The next time you're stuck in traffic, getting late for work, instead of getting angry at the car in-front of you for not moving quick enough in the queue of traffic, take a little step back and relax. Your worrying won't be able to push the thousands of cars ahead of you forward and speeding is only going to endanger yourself or your fellow drivers, so why do it? Just put on some nice music and relax and think about being late when you get there.

Next time you're worrying before entering an exam or worrying whether your proposal or report will be shut down by your boss - just take a step back and ask yourself why? In the end, you've done what you have done in your preparation and by worrying, all you're doing is making yourself more prone to forget things out of panic when in the actual exam or just making yourself unhappy over something you can't control!

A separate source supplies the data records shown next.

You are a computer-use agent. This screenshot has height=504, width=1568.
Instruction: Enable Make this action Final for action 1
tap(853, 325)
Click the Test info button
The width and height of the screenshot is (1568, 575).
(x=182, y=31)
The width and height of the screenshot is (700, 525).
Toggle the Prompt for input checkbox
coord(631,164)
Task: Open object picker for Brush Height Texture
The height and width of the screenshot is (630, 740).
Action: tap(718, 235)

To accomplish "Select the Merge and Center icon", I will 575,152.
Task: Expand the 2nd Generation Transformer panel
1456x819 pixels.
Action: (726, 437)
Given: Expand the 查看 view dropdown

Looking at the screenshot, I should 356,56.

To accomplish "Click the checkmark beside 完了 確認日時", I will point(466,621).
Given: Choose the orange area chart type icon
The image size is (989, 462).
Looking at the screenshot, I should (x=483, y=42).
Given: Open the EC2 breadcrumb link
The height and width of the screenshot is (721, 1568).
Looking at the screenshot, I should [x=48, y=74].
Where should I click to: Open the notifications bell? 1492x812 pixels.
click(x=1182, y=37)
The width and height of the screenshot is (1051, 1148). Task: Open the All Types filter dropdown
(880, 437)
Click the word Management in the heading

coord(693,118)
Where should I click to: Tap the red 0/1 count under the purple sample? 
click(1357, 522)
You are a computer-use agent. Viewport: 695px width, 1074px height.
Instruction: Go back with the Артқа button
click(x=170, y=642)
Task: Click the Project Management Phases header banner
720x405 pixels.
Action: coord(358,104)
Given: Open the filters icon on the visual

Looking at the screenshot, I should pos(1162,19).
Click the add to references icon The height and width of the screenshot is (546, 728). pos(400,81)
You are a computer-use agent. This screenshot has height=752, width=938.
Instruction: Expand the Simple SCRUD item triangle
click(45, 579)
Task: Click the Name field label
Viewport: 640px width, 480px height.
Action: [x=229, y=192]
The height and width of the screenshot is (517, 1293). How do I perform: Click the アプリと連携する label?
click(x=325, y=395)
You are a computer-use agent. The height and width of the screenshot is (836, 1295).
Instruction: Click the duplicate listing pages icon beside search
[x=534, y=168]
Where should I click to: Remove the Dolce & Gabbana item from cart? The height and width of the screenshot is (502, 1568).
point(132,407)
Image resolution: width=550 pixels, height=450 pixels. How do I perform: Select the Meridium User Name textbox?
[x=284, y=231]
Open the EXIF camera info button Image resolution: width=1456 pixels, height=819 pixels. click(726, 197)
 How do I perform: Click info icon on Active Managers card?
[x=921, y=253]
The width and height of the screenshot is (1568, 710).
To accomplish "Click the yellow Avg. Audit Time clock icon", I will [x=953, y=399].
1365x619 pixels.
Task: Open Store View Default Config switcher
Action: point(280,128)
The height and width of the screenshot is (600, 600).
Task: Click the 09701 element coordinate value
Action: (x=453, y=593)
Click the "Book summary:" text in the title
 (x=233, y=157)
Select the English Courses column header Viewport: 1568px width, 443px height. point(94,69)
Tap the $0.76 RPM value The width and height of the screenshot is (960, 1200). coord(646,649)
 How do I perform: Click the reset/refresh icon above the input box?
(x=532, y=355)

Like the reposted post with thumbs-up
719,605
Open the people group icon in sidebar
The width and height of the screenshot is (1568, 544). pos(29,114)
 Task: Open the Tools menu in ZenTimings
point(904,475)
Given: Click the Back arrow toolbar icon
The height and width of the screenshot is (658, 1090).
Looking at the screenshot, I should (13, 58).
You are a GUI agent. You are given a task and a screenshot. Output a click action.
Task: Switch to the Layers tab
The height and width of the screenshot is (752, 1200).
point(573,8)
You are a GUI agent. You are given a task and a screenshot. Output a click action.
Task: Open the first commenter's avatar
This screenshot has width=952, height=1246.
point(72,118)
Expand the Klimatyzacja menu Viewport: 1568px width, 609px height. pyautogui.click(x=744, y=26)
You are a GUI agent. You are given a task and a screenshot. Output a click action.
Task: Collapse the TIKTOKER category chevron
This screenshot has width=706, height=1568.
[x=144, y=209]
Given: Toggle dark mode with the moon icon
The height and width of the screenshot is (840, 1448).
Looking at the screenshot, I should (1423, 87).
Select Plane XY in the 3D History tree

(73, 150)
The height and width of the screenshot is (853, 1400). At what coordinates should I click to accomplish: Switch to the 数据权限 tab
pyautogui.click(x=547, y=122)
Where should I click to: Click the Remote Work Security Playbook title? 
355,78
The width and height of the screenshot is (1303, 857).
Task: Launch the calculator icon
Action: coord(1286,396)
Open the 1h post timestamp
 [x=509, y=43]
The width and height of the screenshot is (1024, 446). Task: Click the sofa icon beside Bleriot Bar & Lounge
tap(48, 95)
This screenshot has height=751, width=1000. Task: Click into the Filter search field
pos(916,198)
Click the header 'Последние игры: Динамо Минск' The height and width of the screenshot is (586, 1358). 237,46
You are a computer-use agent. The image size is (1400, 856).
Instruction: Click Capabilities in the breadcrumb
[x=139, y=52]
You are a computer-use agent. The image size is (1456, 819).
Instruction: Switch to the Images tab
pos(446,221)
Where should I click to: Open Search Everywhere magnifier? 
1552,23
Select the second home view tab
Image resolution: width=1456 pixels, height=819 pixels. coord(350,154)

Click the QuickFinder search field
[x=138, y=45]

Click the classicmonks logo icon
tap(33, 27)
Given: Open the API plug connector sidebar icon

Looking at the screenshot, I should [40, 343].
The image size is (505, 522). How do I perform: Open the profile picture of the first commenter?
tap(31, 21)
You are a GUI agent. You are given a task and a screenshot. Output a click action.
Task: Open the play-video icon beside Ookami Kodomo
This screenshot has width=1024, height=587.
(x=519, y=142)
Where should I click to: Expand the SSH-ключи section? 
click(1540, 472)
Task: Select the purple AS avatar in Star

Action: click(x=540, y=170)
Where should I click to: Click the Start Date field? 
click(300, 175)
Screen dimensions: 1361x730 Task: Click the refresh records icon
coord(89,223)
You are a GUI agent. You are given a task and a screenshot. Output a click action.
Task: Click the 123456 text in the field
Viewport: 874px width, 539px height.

I guarantee you that by taking a step back, analysing yourself and questioning your doubts and worries, by seeing another way to look at your situation and by accounting and planning for obstacles in your path that may increase your stress, you WILL save you a lot of pain, and will be happier and healthier in life.

And if you're blessed enough to be able to be able to, you owe it to YOURSELF to allow yourself the healthiest, happiest, life possible.

I'll leave with this message from the words of the immortal Bob Marley.

"In every life we have some trouble, but when you worry you make it double!"

"Don't worry, be happy."

Any stresses you may have, any problems that are confounding you at the moment - do post them in the comments below (you can do so anonymously) and I'll help you to reduce them if I can.

Remember - also - that emotional stress is just as dangerous as physical stress in its impacts of the body - and often more dangerous because it can last for a long time and hence cause more damage to your body without you even knowing you are! So don't ignore that either! The first, often hardest thing to do is talk about it.
Once you're past that though, I'm sure you can beat it.